I was going to write a thread on how cheat looping saves you from getting rekt, using @maplefinance on @kamino as an example. But I realized syrupUSDC is underpeg and looping through swap mechanism is actually better. SO, instead, let me explain how to check for yourself ๐งต๐
To figure out if you should swap or mint, you need to know the NAV (net asset value) of the asset. syrupUSDC's NAV is actually pretty difficult to find for the average defi dude/dudette since it's not on their frontend. So instead, you have to go to etherscan.
Once you're on etherscan, search for syrupUSDC, then navigate to "contract." From there, navigate to "read contract" If you see a "read contract as proxy" click that (good advice for those looking at oracles on chain)
Then scroll allllll the way down to "previewMint" Type in some large multiple of 10, like "100000000" and click "Query" This will give you an answer like 11331000 which means there's 1.1331 USDC backing each syrupUSDC.
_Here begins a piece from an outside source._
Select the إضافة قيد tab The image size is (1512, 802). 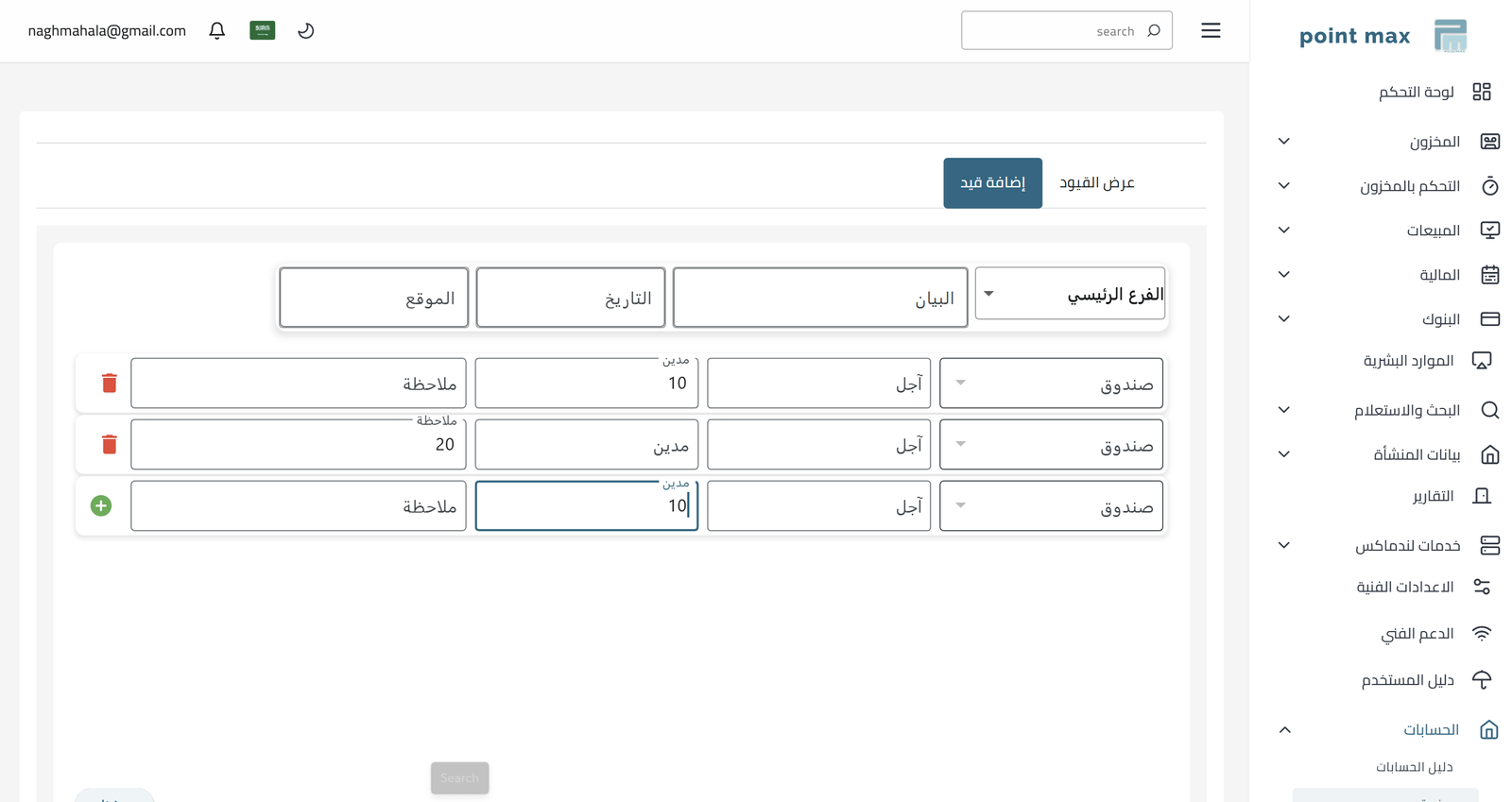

To figure out how many syrupUSDC you should get per USDC, just divide 1 by 1.1331. = 0.8825346... So now you just need to see if you get a better rate for that swapping on @kamino. And you do!
Now, notice that I simulated 100K worth of USDC. That's because I want to leverage 10K up 10x (e.g.). This means that even after 100K of swapping, I'll still be getting a better rate than minting. I.E., you should simulate with notional size, not principal.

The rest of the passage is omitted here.